Retrofit mistakes that damage stone homes
Stone homes need breathable materials, good detailing and installers who understand moisture movement. The wrong approach can trap damp, damage masonry and waste money.
Poor external detailing, non-breathable finishes, inadequate ventilation and inexperienced installers are some of the most common causes of failed retrofit work on traditional properties.

What retrofitting a stone home can cost
Costs vary widely depending on the measures chosen, the size of the home and whether planning or specialist detailing is needed. Draught proofing and loft insulation are relatively low-cost. Internal wall insulation is a major step up, while external wall insulation is typically the highest-cost fabric measure.
That is why a phased plan matters. Starting with the most cost-effective measures first usually gives the best return and helps you decide whether to move on to larger upgrades later.

Grant support for stone home owners
As an owner-occupier of a stone-built Scottish home, you have access to the following:
Home Energy Scotland Grant and Loan — grants up to £7,500 per measure and interest-free loans up to £7,500. Applies to wall insulation, loft insulation, heat pumps and other measures. No income test. Rural uplift of £1,500 applies for qualifying postcodes — particularly relevant for rural stone farmhouses and cottages.
Warmer Homes Scotland — fully funded improvements for households meeting income or vulnerability criteria. Where it applies, this can cover insulation and heating works at no cost.
ECO4 — free insulation for households receiving qualifying benefits, delivered through energy suppliers.
Area-based schemes — some Scottish councils run whole-street solid wall insulation programmes targeting older housing stock. These are coordinated by the council and can be significantly more cost-effective than individual action.

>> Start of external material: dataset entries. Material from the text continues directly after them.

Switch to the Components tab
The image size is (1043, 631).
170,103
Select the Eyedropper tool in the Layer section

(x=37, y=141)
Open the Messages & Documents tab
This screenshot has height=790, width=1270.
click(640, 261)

A practical sequence for stone home owners
Given the complexity and cost of solid wall insulation, a phased approach makes sense for most stone home owners:
Start with draught proofing — cheap, quick, immediately effective, no grants needed.
Insulate the loft if accessible — low cost, high impact, fully grant-fundable.
Get an up-to-date EPC and a professional retrofit assessment — understand what measures are recommended for your specific property and at what cost before committing to larger works.
Explore internal wall insulation for main living areas — most achievable wall insulation route for most stone homes, HES grant-eligible.
Consider heating system upgrade once fabric improvements are in place or planned — heat pump where insulation is adequate, modern boiler replacement as an interim where not.

Frequently asked questions
Will planning permission be needed?+
External wall insulation almost always requires planning consent on stone homes, especially in conservation areas. Internal wall insulation usually does not, but listed building consent applies if the property is listed.
Will internal wall insulation cause damp?+
If installed by an experienced contractor with proper detailing — vapour control, breathable specification where appropriate, careful junction work — no. Poor installation can cause moisture problems. Always use a TrustMark-registered installer with solid wall experience.
How much internal space do I lose with internal wall insulation?+
Typically 80mm to 100mm off each external wall. In a large Victorian room this is barely noticeable. In a small room it can be more significant — discuss with your installer.
Can I get a heat pump in a stone home?+
Yes, where the fabric is adequately insulated. Running a heat pump in a poorly insulated stone home leads to high running costs. Insulate first, then install. HES grants of up to £7,500 apply.
Is my home listed or in a conservation area?+
Check the Historic Environment Scotland portal for listed buildings and your local council planning website for conservation area boundaries. This determines what external works are possible.